▸ **Your instructions**: In the entries below, how many lines hold the string "will"? Answer with the number only.

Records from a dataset
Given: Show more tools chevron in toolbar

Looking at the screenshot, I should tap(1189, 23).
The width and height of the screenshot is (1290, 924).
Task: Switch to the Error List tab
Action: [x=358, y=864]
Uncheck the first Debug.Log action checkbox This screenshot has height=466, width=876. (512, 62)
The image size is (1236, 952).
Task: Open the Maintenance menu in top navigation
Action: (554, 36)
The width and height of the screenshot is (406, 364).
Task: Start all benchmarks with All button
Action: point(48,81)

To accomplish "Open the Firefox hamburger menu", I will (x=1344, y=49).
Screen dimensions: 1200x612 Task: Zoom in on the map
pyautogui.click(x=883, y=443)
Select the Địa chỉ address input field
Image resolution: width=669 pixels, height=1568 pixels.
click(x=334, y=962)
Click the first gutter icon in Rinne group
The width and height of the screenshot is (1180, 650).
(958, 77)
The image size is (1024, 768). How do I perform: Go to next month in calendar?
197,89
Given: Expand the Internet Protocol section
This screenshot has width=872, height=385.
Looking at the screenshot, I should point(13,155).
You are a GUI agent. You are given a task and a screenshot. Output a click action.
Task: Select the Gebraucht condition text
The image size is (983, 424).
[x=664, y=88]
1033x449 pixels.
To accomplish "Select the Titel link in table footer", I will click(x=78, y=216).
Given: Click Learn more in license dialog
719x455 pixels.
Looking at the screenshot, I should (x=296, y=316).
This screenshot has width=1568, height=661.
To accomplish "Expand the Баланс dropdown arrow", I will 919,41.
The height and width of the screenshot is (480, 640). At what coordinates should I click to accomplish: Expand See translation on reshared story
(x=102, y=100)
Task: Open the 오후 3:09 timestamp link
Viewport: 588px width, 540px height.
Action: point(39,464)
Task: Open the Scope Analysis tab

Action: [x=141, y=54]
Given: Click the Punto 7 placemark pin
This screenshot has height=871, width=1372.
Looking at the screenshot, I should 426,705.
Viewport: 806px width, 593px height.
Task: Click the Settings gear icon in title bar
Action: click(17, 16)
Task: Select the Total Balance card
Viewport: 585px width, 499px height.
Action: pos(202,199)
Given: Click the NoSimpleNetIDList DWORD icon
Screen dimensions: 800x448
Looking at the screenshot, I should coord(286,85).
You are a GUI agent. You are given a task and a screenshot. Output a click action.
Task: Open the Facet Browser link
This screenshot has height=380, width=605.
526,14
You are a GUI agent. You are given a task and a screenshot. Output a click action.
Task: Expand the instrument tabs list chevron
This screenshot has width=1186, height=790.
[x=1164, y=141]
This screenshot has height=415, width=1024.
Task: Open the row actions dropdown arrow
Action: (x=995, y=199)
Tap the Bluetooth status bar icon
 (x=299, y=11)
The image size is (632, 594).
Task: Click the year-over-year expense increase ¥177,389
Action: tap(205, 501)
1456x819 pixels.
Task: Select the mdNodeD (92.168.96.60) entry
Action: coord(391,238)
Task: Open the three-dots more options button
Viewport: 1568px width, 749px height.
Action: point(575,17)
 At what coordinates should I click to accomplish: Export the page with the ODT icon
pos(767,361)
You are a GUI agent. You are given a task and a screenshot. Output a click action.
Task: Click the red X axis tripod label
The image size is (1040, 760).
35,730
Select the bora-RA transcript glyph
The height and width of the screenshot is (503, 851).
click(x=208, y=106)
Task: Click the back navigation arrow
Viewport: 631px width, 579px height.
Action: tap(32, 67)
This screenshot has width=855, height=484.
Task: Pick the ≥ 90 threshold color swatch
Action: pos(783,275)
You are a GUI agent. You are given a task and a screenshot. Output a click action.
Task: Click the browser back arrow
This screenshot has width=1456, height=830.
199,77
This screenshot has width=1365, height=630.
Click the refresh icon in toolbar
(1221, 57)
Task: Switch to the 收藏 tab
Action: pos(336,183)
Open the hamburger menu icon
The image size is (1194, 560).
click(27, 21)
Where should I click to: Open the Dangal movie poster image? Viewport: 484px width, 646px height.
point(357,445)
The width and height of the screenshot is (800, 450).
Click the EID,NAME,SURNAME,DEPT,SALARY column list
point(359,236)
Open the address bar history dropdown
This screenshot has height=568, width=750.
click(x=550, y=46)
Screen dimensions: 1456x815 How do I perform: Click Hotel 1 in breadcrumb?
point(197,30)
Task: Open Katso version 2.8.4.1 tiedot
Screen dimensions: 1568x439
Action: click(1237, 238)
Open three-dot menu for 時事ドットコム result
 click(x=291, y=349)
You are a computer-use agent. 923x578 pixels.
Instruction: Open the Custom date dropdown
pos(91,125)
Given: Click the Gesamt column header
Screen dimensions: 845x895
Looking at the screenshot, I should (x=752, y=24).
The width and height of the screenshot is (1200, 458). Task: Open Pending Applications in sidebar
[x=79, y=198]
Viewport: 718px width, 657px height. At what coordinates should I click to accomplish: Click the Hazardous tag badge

▸ **Completed task**: 3